Eylül Gökçin
Genç kadın fönsüz saçları, aynaya bakmadan gelişi güzel sürdüğü ruju, iddiasız kıyafetleri ve oldukça ökçesiz ayakkabıları ile kapitalizmin hayatımıza kazandırdığı onlarca binadan biri olan ışıltılı lüks bir plazanın önünde durur, endişeli gözlerle ihtişamlı binaya bakar ve derin bir nefes alarak telaşlı adımlarla içeri girer. Çevresinde moda dergilerinden fırlamış, baştan aşağı marka kıyafetlerle bezenmiş onlarca kadın ve erkeği görünce de telaşı daha da artar…
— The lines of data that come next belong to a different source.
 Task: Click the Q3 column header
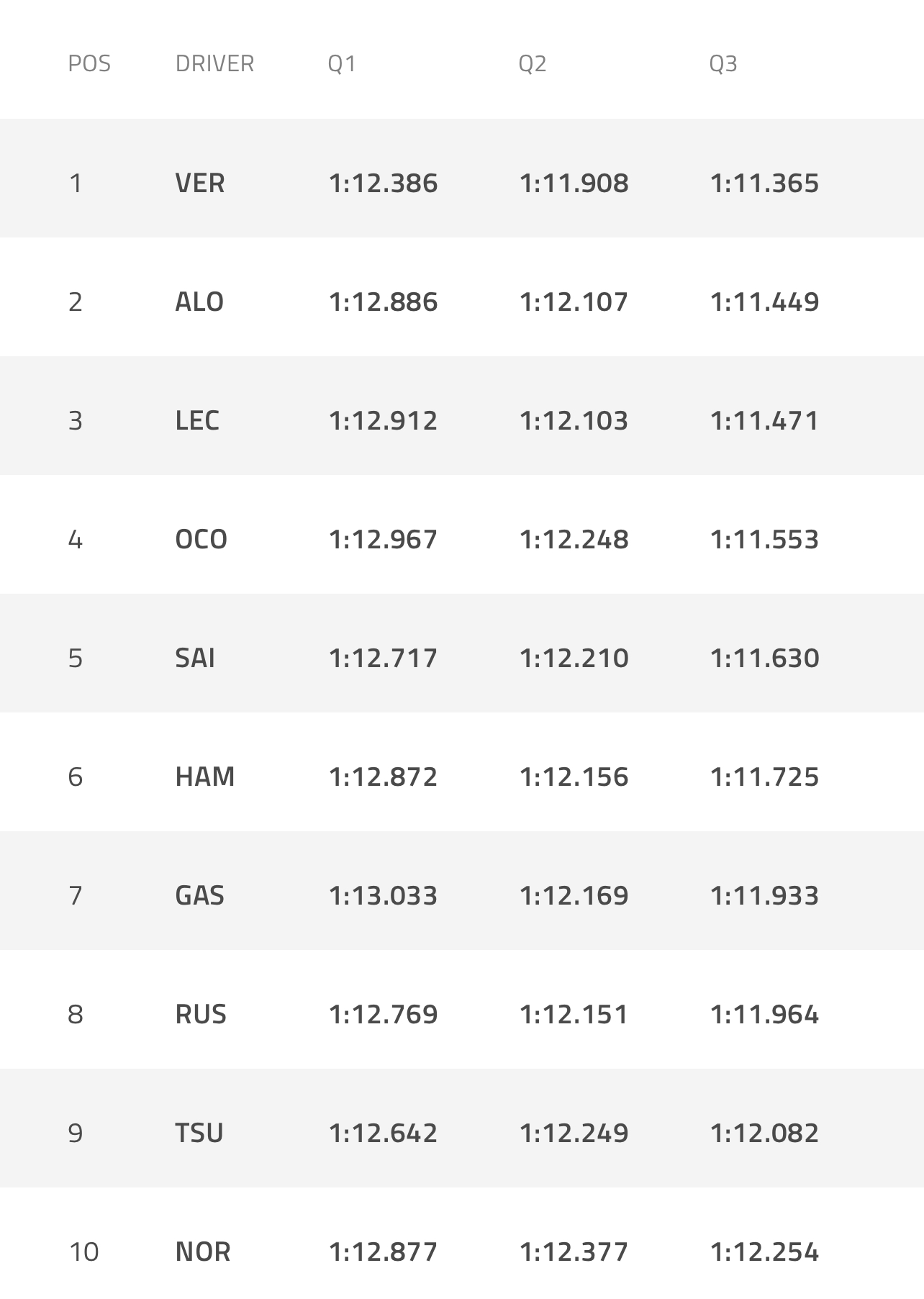pos(723,64)
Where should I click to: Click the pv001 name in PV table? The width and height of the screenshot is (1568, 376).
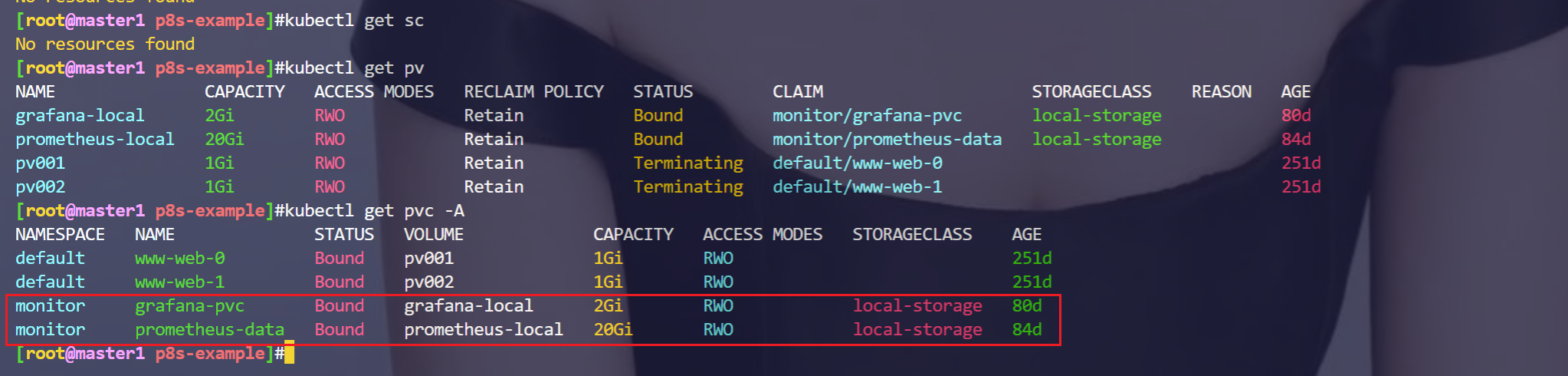pyautogui.click(x=41, y=163)
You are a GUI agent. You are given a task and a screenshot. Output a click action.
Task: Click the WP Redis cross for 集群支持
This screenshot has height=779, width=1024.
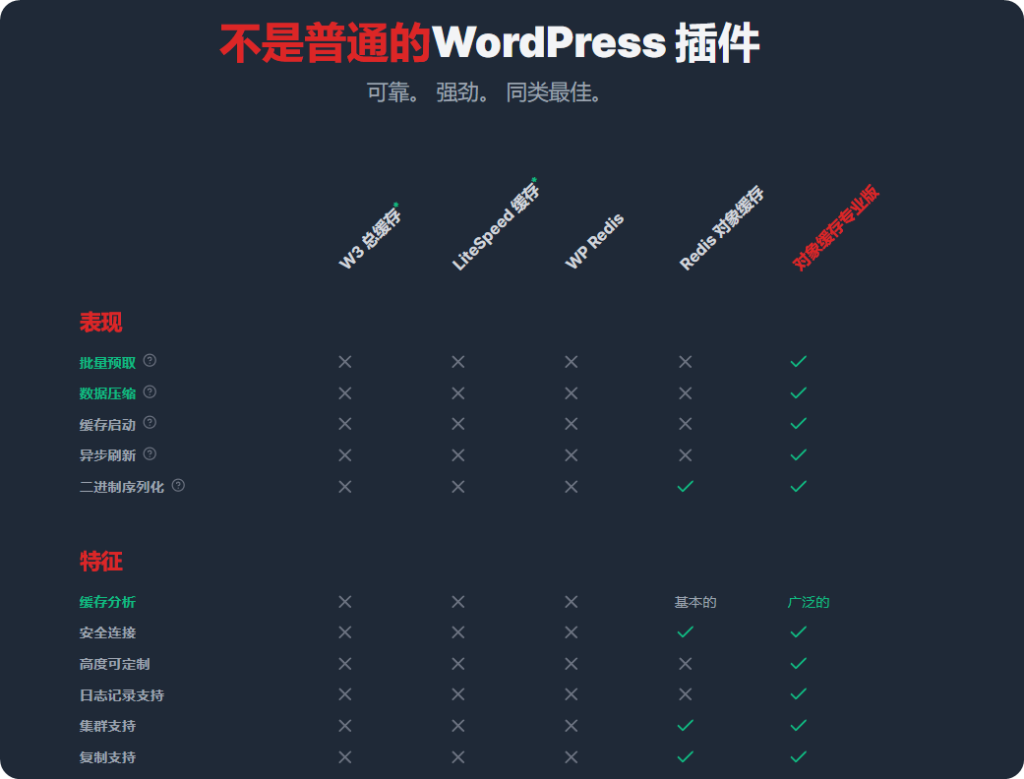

Genç kadının adı Andrea Shacs’tır. Üniversiteden yeni mezun olmuş bir gazetecidir. “Milyonlarca kızın birbirini öldürebileceği” bir iş başvurusu için New York’un en tanınmış moda dergilerinden birinin editörü olan Miranda’nın odasındadır. Üstelik bu kısacık kariyerinde bir gazetede baş editörlük yapmış, yaptığı bir haberle ödül bile almıştır. Zeki, çabuk öğrenen, çalışkan biridir. Fakat bunların ne önemi vardır. Kapitalizmin yarattığı tüketim toplumunun; tek tipleştirilmiş beden algısından, moda ve marka tutkusundan habersiz biridir. Bu nedenlerle de bir moda dergisinde çalışmaya uygun görülmemiştir. Tam iş başvurusu için geldiği bu ışıltılı plazayı terk edecekken geri çağrılır ve işe alınır.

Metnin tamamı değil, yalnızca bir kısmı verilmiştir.